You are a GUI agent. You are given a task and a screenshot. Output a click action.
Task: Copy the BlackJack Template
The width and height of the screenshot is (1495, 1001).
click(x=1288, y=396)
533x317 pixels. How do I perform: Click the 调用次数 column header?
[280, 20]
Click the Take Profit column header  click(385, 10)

□ □ □

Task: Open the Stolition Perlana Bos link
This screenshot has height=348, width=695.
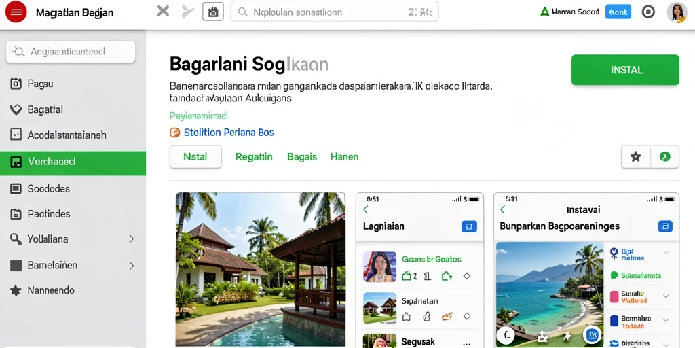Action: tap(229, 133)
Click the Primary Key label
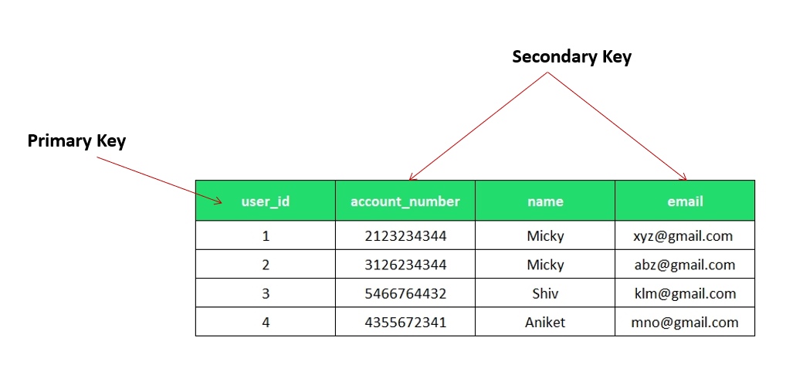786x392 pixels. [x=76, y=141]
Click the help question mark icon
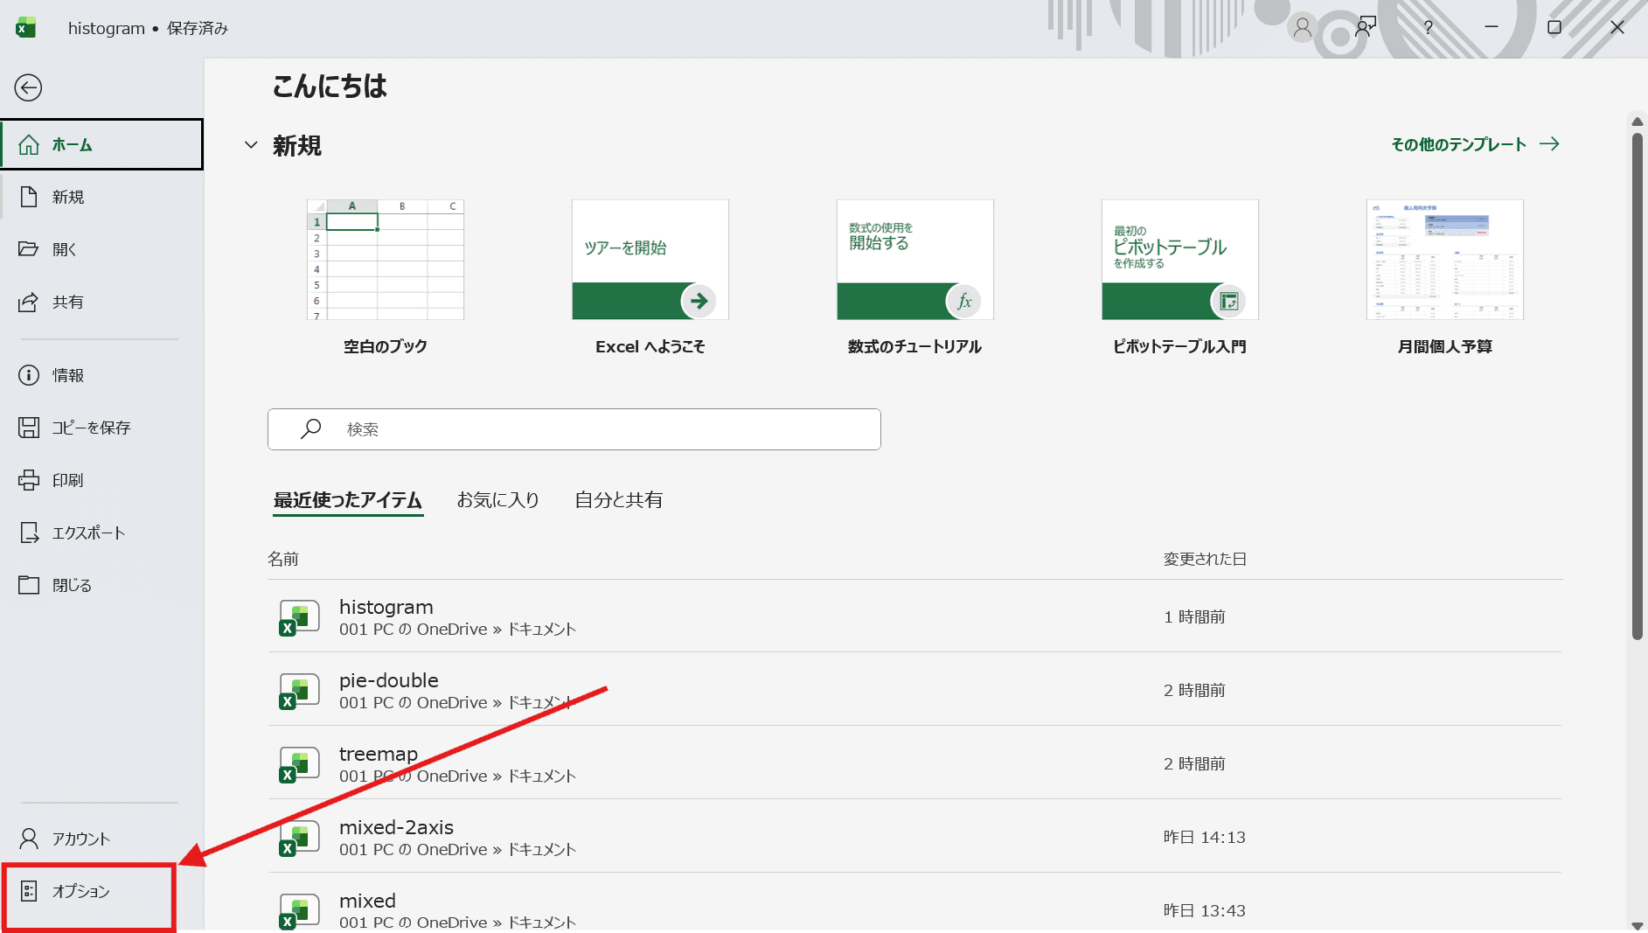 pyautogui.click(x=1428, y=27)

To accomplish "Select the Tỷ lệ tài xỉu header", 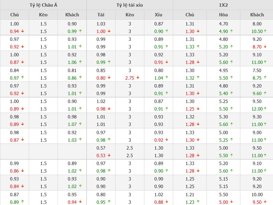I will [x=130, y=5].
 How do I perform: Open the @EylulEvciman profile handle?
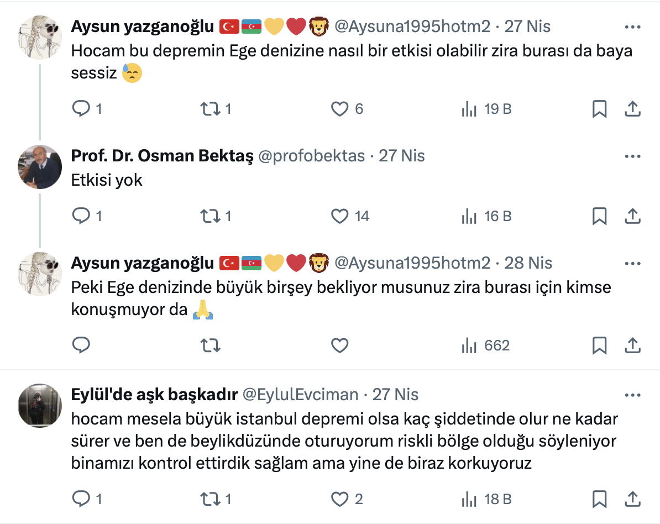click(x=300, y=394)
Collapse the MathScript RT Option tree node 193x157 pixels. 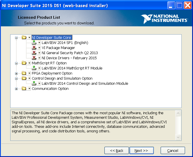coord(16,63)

□ □ □

### WHAT TO DO
Send back exactly the lines of the listing above starting at the one with "The width and" and ending at the one with "Click the Take", inclusive, and no others.

### WRITTEN RESPONSE
The width and height of the screenshot is (1495, 1001).
click(x=1288, y=396)
533x317 pixels. How do I perform: Click the 调用次数 column header?
[280, 20]
Click the Take Profit column header  click(385, 10)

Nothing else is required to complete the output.